Do we really have no choice beyond this binary: to either fight AI or embrace it? If fighting AI seems self-defeating and embracing it self-destructive, then why are we letting tech companies continue to develop ever more powerful AI programs? And if even the CEOs of these tech companies are worried about the potential threat to humanity, then why should we continue to pursue AI at all? Of course, it could be argued that the fears concerning AI are either the result of misunderstanding or mere hype designed to make AI seem more powerful than it really is. Is AI really a threat to humanity? Or is it just a complex—and scary-seeming—tool that, like any other tool, is designed to make life a little bit easier?

 

A compelling answer to these questions comes in the work of an intellectual who died long before ChatGPT, or even AI, came into existence. Jacques Ellul (1912–1994) was a French philosopher, sociologist, theologian, and professor who authored more than fifty books covering topics such as politics, propaganda, violence, and Christianity. In a recent book about the life and work of Ellul, Jacob E. Van Vleet and Jacob Marques Rollison argue that Ellul’s writings can be separated into two strands: sociological and theological. Alternatively, these two strands can be labelled as pessimistic and optimistic, for while his sociological texts have led academics to dismiss Ellul as a dystopian fatalist, his largely overlooked theological texts instead center on hope and the need for political engagement. Most importantly for our purposes, Ellul’s work in the 1950s focused on the growing concern about the relationship between technology and society.

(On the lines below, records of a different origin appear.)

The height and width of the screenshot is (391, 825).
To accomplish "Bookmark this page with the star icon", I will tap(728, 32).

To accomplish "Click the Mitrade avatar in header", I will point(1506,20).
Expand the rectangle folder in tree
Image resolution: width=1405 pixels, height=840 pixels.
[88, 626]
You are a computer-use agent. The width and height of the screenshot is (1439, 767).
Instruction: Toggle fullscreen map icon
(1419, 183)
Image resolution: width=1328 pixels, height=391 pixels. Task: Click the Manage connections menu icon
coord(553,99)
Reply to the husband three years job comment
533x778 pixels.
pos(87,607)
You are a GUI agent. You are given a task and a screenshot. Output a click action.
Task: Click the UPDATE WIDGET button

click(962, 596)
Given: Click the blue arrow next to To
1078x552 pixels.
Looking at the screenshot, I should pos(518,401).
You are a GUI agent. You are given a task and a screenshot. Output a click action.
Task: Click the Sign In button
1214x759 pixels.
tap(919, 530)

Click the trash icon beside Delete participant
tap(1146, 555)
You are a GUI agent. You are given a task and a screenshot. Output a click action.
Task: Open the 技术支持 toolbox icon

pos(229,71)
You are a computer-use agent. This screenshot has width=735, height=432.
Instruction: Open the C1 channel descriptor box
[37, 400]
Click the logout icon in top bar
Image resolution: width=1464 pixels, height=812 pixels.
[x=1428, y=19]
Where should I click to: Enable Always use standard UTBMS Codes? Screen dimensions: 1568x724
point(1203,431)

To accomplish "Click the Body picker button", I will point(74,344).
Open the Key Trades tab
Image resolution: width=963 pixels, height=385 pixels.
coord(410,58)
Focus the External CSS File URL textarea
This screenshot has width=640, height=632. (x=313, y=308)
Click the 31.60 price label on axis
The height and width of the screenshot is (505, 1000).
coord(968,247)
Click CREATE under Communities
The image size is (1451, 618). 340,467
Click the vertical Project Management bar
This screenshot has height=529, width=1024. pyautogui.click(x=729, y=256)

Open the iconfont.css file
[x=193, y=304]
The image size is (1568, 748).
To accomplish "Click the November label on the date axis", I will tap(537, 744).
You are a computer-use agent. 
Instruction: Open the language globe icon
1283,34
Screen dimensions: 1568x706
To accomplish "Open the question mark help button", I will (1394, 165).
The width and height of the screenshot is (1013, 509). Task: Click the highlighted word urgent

Do we really have no choice beyond this binary: to either fight AI or embrace it?

To be more precise, he wrote about the relationship between “technique” and society. Owing to the complications of trying to translate French into English, “technique,” a central concept in Ellul’s work, has been rendered sometimes accurately, and sometimes misleadingly, as “technology.” In fact, the difficulty differentiating the concept of “technique” from “technology” could itself be seen as the result of precisely the kind of problem Ellul was trying to illuminate in his work.

According to Ellul, we are living in a technological world not only because tech is everywhere but because we are living in a world of technique. By “technique,” Ellul referred broadly to the way we accomplish tasks. In the opening of his 1954 work The Technological Society, Ellul defined “technique” as “the totality of methods rationally arrived at and having absolute efficiency (for a given stage of development) in every field of human activity.” Painters use different techniques for painting, chefs have techniques for cooking, comedians have techniques for telling jokes, and so on. But an increasing focus on how things are done rather than why they are done, Ellul argued, means that the idea of having different techniques for different goals is giving way. Instead, optimizers simply try to figure out how every task can be accomplished in the most efficient way possible. As Ellul put it, “The technological phenomenon is the preoccupation of the great majority the men of our day to seek out in all things the absolutely most efficient method.”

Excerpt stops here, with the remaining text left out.